CHAPTER II
THE CHURCH UNDER ARSACID KINGS
The history of the Church from the time of Adai to that of Papa, or, roughly, from the year 100 to 300, is, on the whole, one of quiet progress, unmarked either by the quarrels or organized persecutions that were to chequer its later history; and unmarked, too, by the rise of any such striking personalities as we find, for instance, in the story of the African Church, or, in a less degree, in our own. Adai is too shadowy a person to have, for us at any rate, the charm of an Aidan; and not even the inventiveness of his chronicler can give to Mari's life the romance that encircles Columba's. The conditions of the life of a subject melet[1] in an oriental empire do not tend to produce very striking characters in normal times.

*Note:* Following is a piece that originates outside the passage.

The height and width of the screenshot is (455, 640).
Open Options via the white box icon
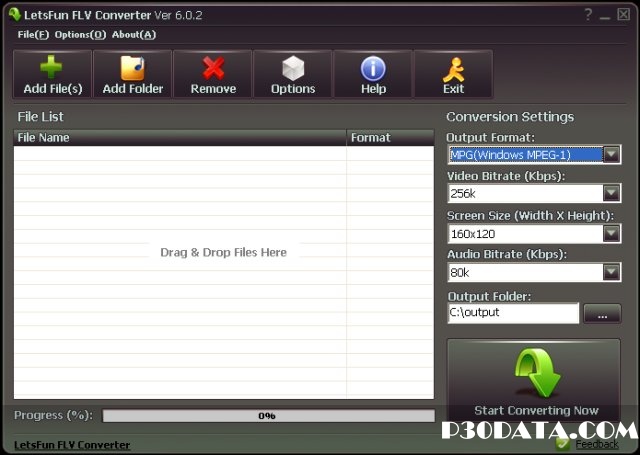292,68
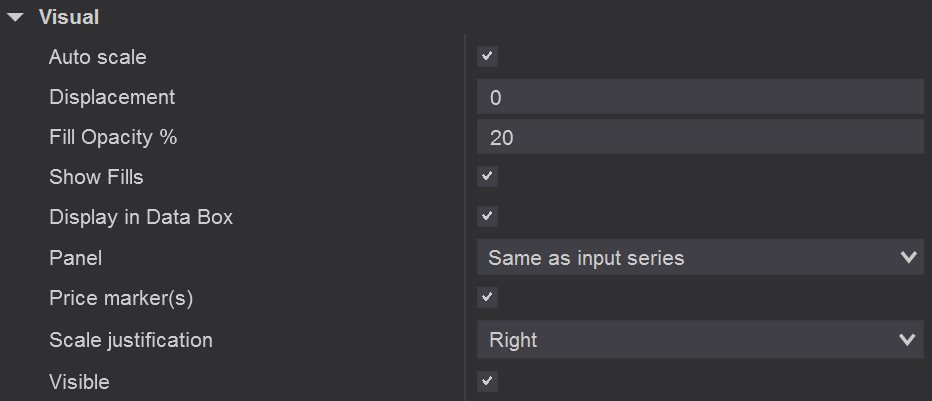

At first, at any rate, the body was not formidable enough to excite the State to persecute; and the rule of the Parthian kings was always tolerant. They appear to have favoured a sort of religious eclecticism themselves, and to have recognized all creeds among their subjects; though there is some evidence that the political power of the Magian clan
- ↑ Melet ("Millet"), is the technical word in Turkey for a Christian subject nation, organized, as they always are, in a Church, and dealing with the Government through its religious head. It suits the condition of the Church in Zoroastrian Persia so perfectly that we must use the word, particularly as no Western nation possesses the name or the thing. A rayat, or subject, is a member of such a melet.